# Start of Data provided
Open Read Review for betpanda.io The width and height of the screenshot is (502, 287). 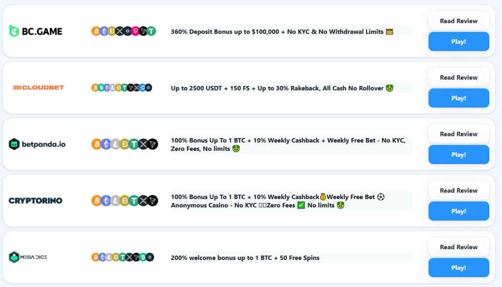coord(458,134)
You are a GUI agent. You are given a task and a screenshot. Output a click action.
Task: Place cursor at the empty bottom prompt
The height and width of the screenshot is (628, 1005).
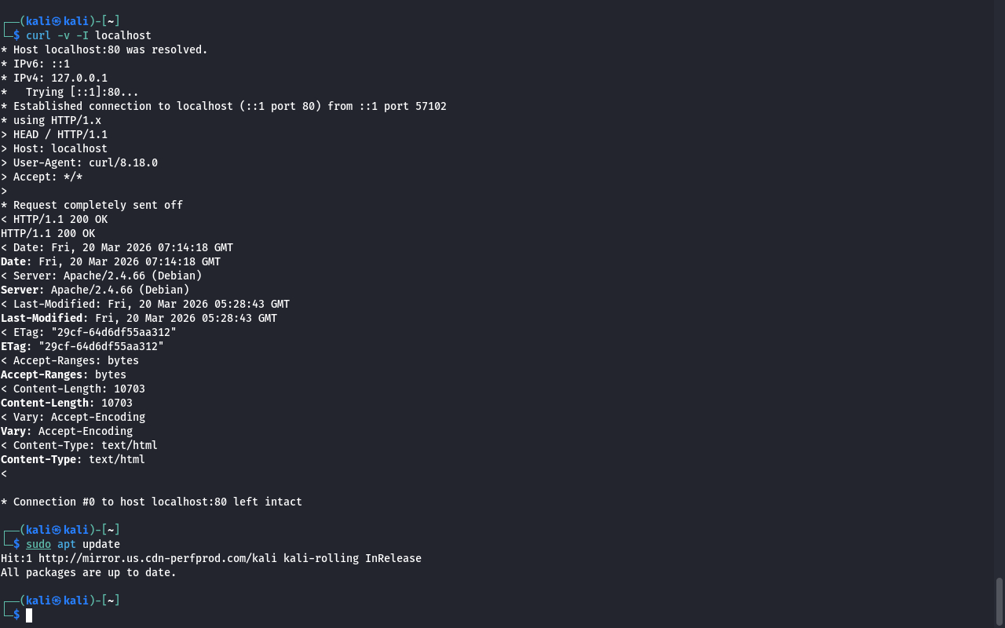point(29,615)
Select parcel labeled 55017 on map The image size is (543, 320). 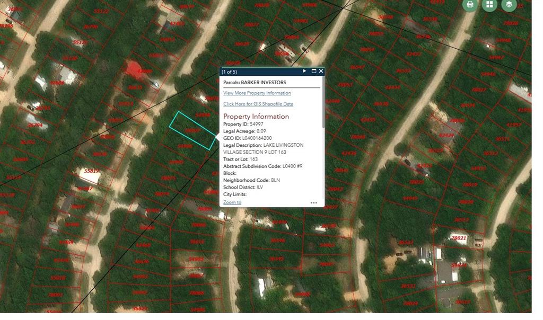point(91,171)
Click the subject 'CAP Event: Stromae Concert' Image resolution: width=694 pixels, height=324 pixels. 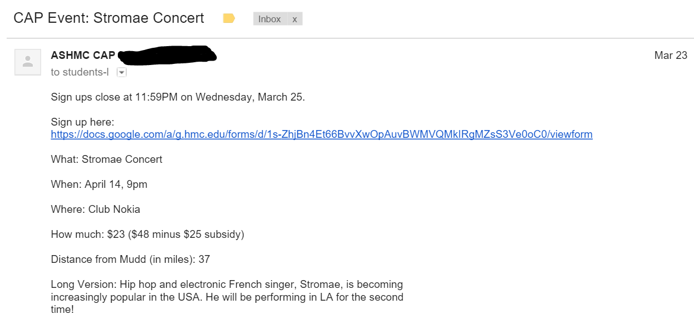tap(109, 18)
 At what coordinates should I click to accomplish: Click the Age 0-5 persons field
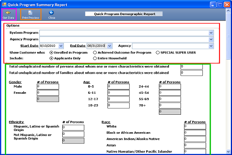click(x=119, y=86)
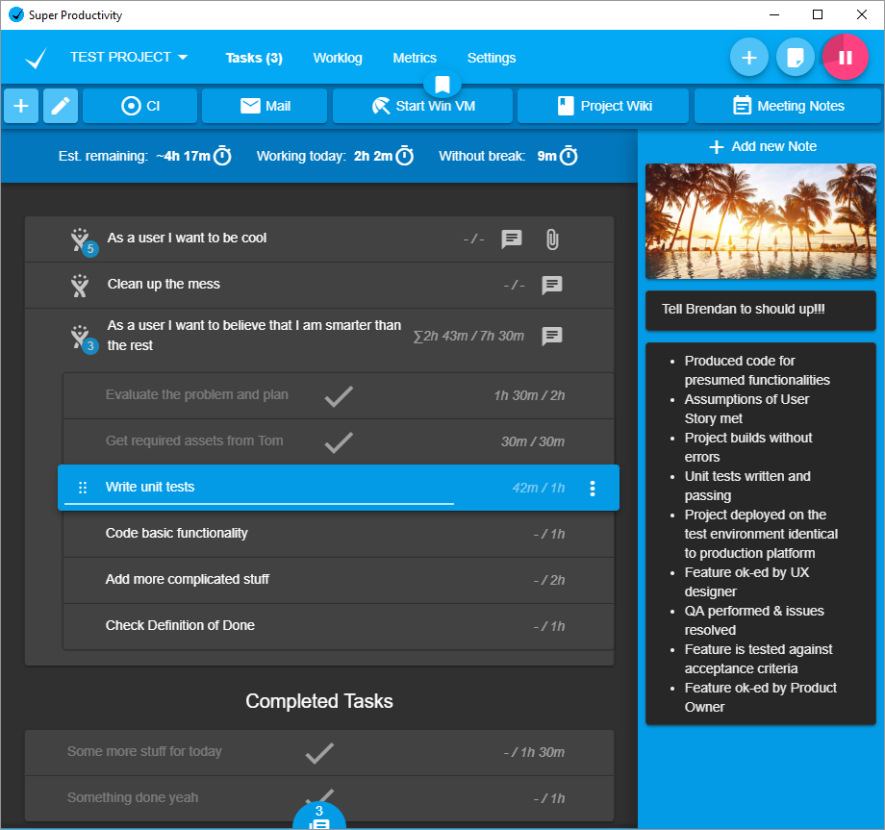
# End of Data provided
> **Given task**: Copy verbatim the part of the listing above that begins with the line containing "You are a GUI" and ends with the line containing "point(29,615)", both lines included. Leave the pictures out of your answer.

> **Solution for this task**:
You are a GUI agent. You are given a task and a screenshot. Output a click action.
Task: Place cursor at the empty bottom prompt
The height and width of the screenshot is (628, 1005).
point(29,615)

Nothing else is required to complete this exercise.